■ **Data extract**:
/---
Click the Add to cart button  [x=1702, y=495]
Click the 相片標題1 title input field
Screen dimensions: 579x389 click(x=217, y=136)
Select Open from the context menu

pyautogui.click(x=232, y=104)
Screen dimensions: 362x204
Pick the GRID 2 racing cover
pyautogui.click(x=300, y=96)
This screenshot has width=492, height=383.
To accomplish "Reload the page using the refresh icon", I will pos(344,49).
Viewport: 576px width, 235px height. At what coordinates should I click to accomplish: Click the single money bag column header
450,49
\---
/---
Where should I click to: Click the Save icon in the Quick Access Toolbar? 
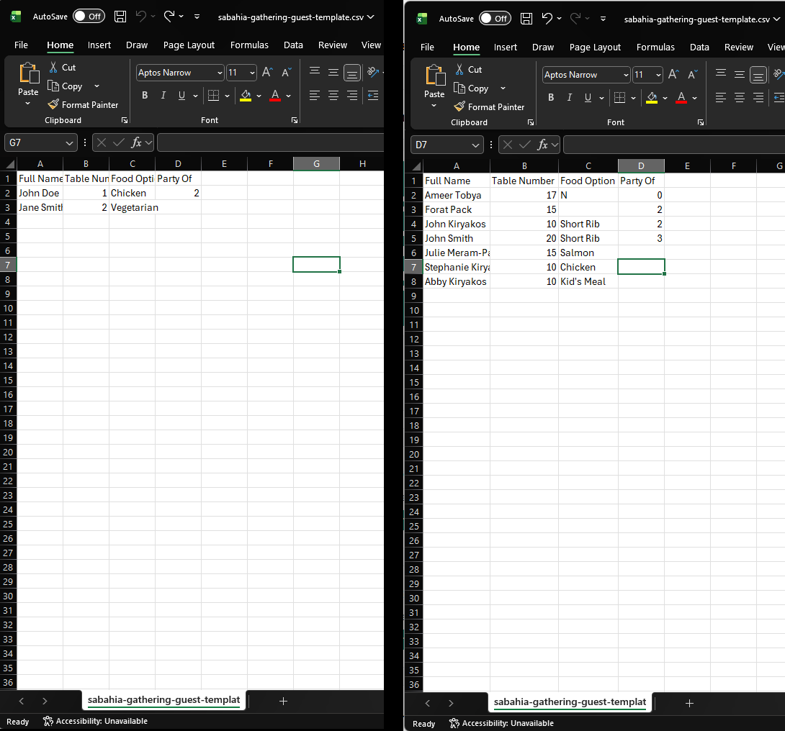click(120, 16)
\---
Print out the entries exactly, everything from the line containing "Click the Add" down to the line containing "pyautogui.click(x=300, y=96)", including both of those lines.

Click the Add to cart button  [x=1702, y=495]
Click the 相片標題1 title input field
Screen dimensions: 579x389 click(x=217, y=136)
Select Open from the context menu

pyautogui.click(x=232, y=104)
Screen dimensions: 362x204
Pick the GRID 2 racing cover
pyautogui.click(x=300, y=96)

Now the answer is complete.